UNUSUAL TRADING STRATEGIES
1) If you hate the fella, buy his shares. This is a bit like hedging. A similar strategy is adopted by Manchester United fans. They consistenly bet that the club will lose. When Man Utd loses, they are in the money and when it wins, they are happy for their teams success.

2) Follow those favoured (by fate, birth, talent, experience, connections or whatever). This can also be described as the Midas Touch Strategy. At one time, our market will have a few favoured personalities who possess or are believed to possess the golden touch. It is not appropriate for me to name examples but the market and almost everyone knows them. These personalities will be on magazine covers, sought after for speeches and be invited everywhere. The mere inclusion of their name on the board of directors and their taking a significant shareholding stake is sure to create interest and an upping of the price-earnings value.
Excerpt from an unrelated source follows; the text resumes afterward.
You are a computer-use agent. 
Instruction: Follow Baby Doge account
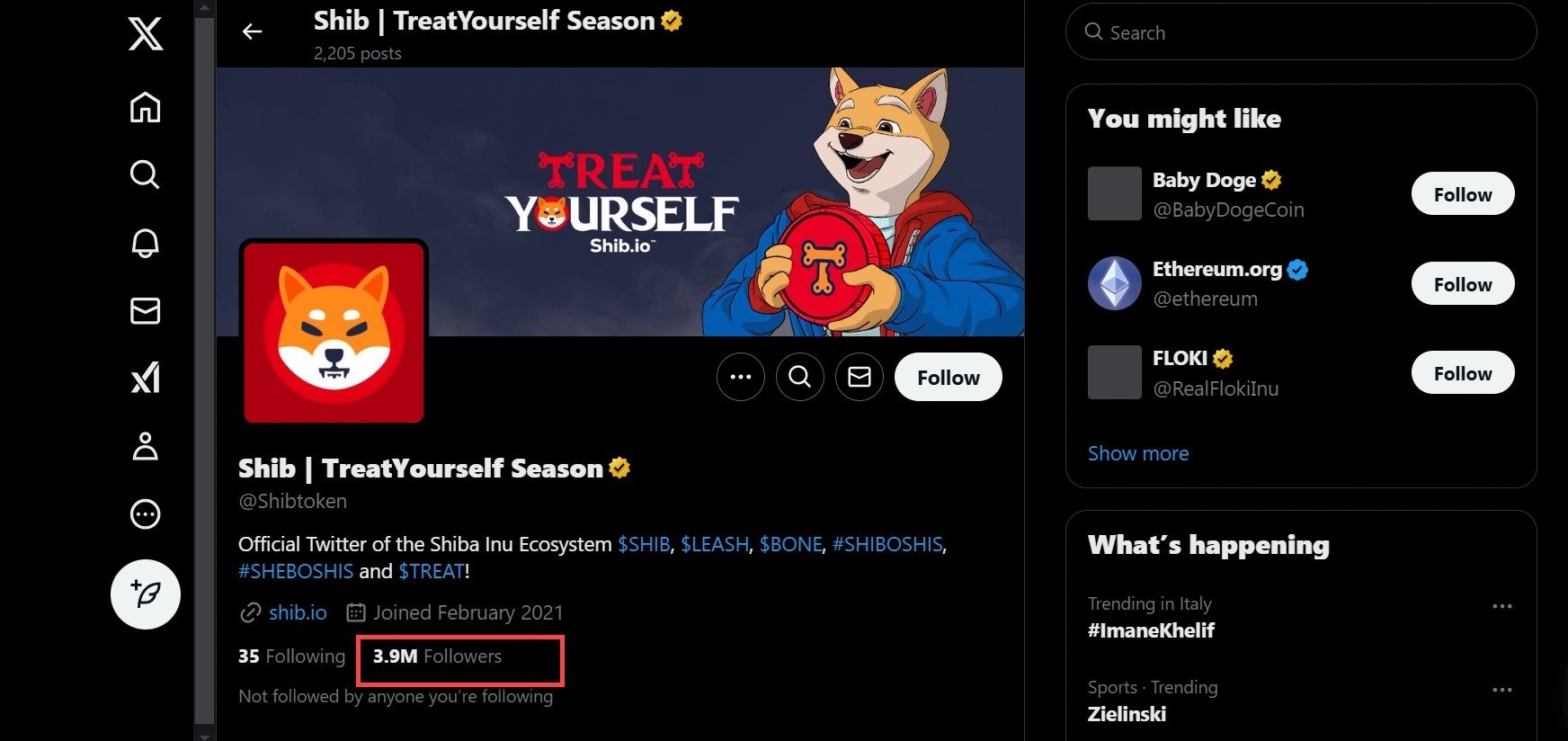(x=1462, y=194)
One problem with this strategy is having to differentiate the perennial from the seasonal favourite personalities. The seasonal ones can lead to your improvishment even though they are not likely to accompany you to the poor house.

3) Forever contrarian. According to this strategy, you buy when the market is selling and sell when the market is buying. This strategy, of course, makes sense since a selling market means low purchases prices and a buying market means high sale prices.
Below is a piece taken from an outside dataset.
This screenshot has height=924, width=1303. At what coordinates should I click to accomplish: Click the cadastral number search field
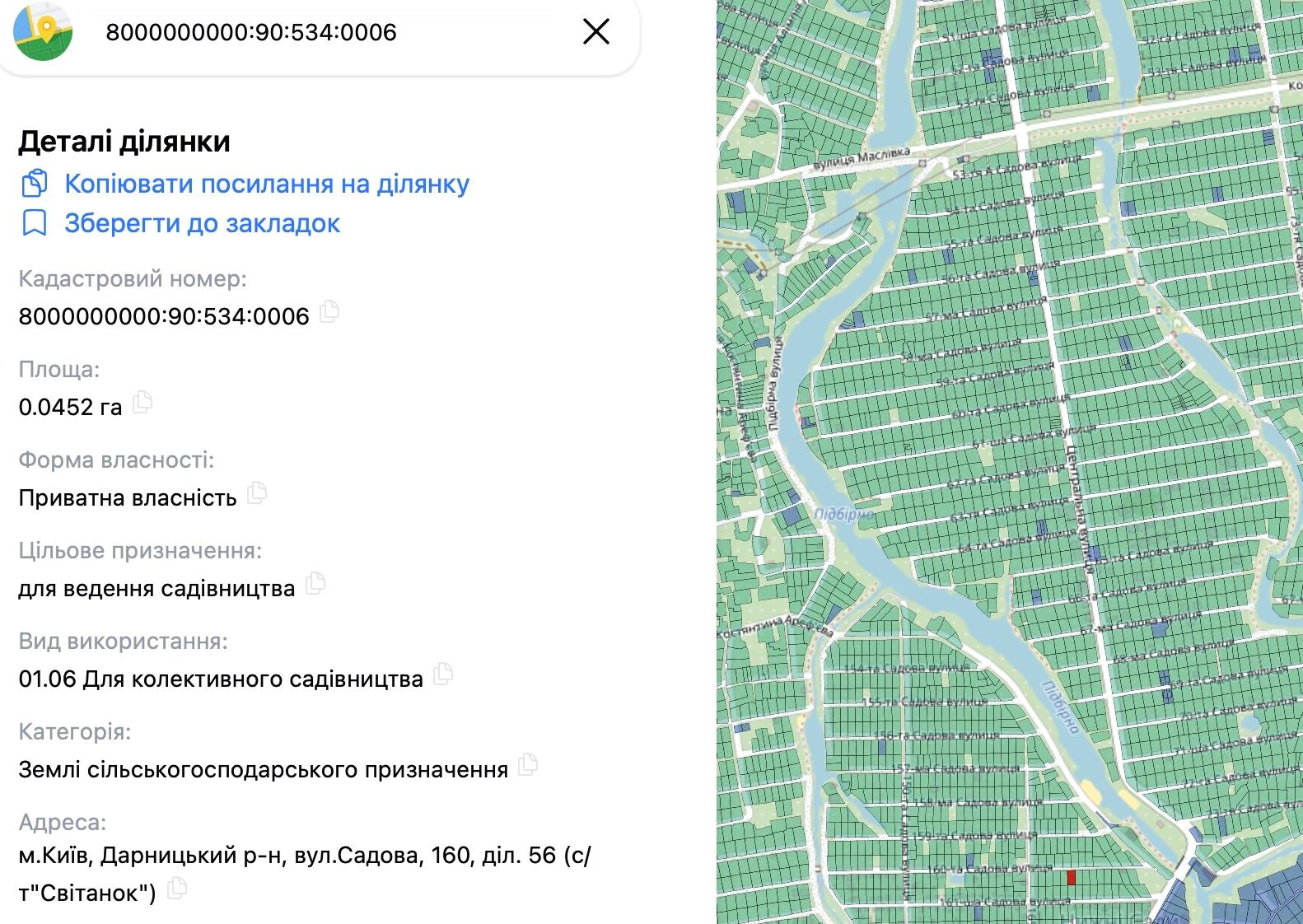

4) Just wait for the action strategy. A player explains the strategy this way. You watch for IPO shares that do not rise upon listing. These fellows are not stupid, they are bound to do some action one. Action could mean syndicate play, accounts manipulation, genuine good performance, shares buy-back, rumours of timber concessions or lucrative contracts. These are examples of IPOs which behaved according to this theory.

5) Caution over using borrowed funds for share purchases. Leverage is a double edged sword. It can invrease profits but carries financial risk. Borrowing percentages suitable for self occupied houses are not suitable for share financing.
There is no such thing as sure thing. Share prices can go up as well as down. However promising the outlook for a counter, limit the purchase to prudential levels.

6) Diversification make sense. A balanced investment portfolio should include not only shares but landed property, bonds, fixed deposits and other liquid assets. Holding of shares should also be diversified with blue chips, high dividend yields, speculatives and so on. An older investor should hold more blue chips while young high income earners can be more adventurous.

7) Liquidity. Some assest should be in the form of cash or near cash. Note that some shares are more liquid than others, depending on how easy it is to dispose them. Seasoned businessmen keep some liquid assets even thought they take loans. Having some money to take advantage of investment opportunities and generally reduce stress.

8) Avoid getting cheated. There will always be scammers and schemers out there trying to cheat whoever they can. Older investors, in particular retirees, cannot afford to be cheated even once. When a party has excited you about some sure thing, do not rush in, do not fear losing a golden opportunity. Do seek out someone reliable and knowledgeable for advice. The investment proposal always has his own motive.